Je n’écarte pas la question du développement économique du secteur culturel pour autant. Le contrat de filière du livre et celui, à venir, de la musique sont des projets que je porte. Ils ont pour objectifs la structuration et le renfort de ces secteurs qui ont une dimension marchande et pour lesquels les articulations entre les secteurs public et le privé doivent être renforcées afin de favoriser leur développement.
Concernant l’objectivation de la contribution de la culture à l’économie en Fédération Wallonie-Bruxelles, l’OPC travaille actuellement à la définition du champ couvert par le cadastre de l’emploi dans le secteur culturel. C’est une question importante. Je ne pense toutefois pas que les douze domaines d’activités énumérés doivent faire partie du champ observé.
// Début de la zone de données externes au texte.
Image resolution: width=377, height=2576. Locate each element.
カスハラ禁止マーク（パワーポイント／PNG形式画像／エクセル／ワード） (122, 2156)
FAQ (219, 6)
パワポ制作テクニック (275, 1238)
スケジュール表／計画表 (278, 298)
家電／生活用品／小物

C’est une première étape.
Réplique
Madame la Ministre, je vous remercie pour le ton de vos réponses. Vous avez bien compris mon but, mais je vais le préciser à nouveau. En venant avec l’argument du poids économique de la culture, je voulais simplement rajouter une couche supplémentaire, si besoin était, concernant tout ce qui est et devrait être évident. Je rappelle quand même à quel point la culture a été bafouée et reconnue finalement comme non essentielle. Je veux rajouter à toutes les bonnes raisons d’être au côté des acteurs culturels une raison supplémentaire: lorsque nous investissons dans la culture, il y a un retour qui est plus important que l’investissement de base.
Madame la Ministre, vous avez raison: le poids économique du secteur de la culture n’est pas linéaire et n’est pas équivalent dans tous les secteurs. Cependant, pouvoir le démontrer de façon factuelle, comme cela se fait dans d’autres Régions, ne peut que renforcer et justifier les raisons d’être particulièrement proactif au côté de la culture. J’ai beaucoup apprécié que vous citiez mon ami Jean-Gilles Lowies, notamment parce qu’il voit la culture le «thermomètre d’une démocratie». C’est une personne remarquable avec laquelle j’ai eu énormément de plaisir à travailler sur le statut des artistes.
Madame la Ministre, je continuerai évidemment de vous interpeller afin que nous ayons tous les outils nécessaires. De cette façon, nous pourrons faire peser les politiques culturelles de manière encore plus forte, notamment par rapport à ce qu’elles apportent d’un point de vue économique à notre pays.